I was very impressed with the H9, and it’s the first review product I’ve purchased for myself in a long time. Highly recommended for the more tech-savvy guitarist or producer, especially with those new distortion algorithms – even if all the H9 did was that, it’d be worth it.
If you like the ways of Eventide, but you need something more focused on a particular type of effect, then why not try the Eventide ‘Factor’ range of stompboxes? With their more functional physical interfaces, the PitchFactor, SpaceFactor, and TimeFactor offer effect-specific functionality. You could also think of the Zoom MS-50G (www.zoom.co.jp) as a lower budget alternative to the Eventides. Zoom’s MS-50G MultiStomp pedal provides amp modelling and up to six simultaneous effects in a single pedal-sized box, powered from batteries or mains.
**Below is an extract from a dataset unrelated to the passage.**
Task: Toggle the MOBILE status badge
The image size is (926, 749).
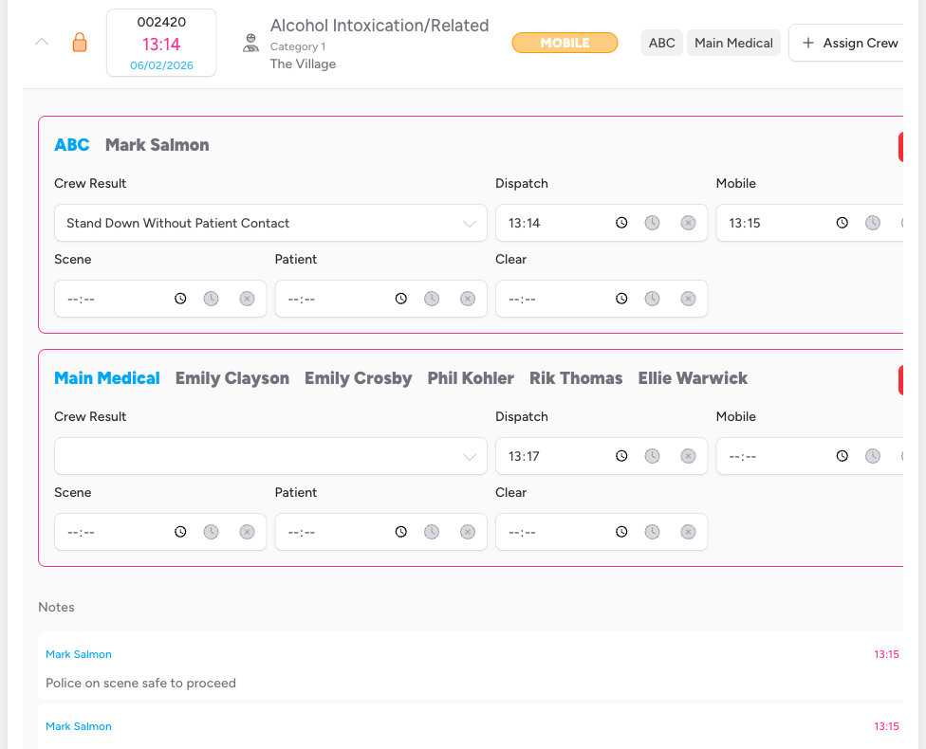Action: 565,42
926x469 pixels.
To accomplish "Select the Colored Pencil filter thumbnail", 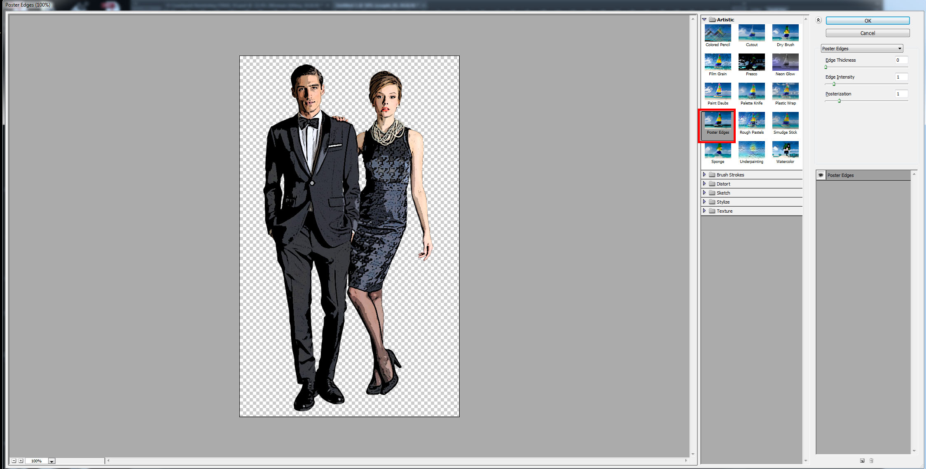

Eventide H9 Update key features
- True analogue bypass
- Real-time MIDI control
- Power supply
- Expression pedal and aux footswitch input
- Tap tempo
- MIDI via DIN and USB
+ Amazing build quality…
+ …and sound quality!
+ Regular updates
+ Very versatile
- You’ll definitely need to buy an expression pedal, footswitch, or other controller
- Only one effect at a time – mostly
- Needs access to the H9 Control app for full user-friendly control
Since its launch in 2014, the H9 has received ongoing support, updates, and new sounds and presets. It’s expensive if you look at it as a guitar pedal, especially when you consider the fully-loaded Max version, but this is a versatile and great-sounding addition to any instrument or production setup, and the new distortion/fuzz algorithms should make it even more irresistible to guitar players and producers alike.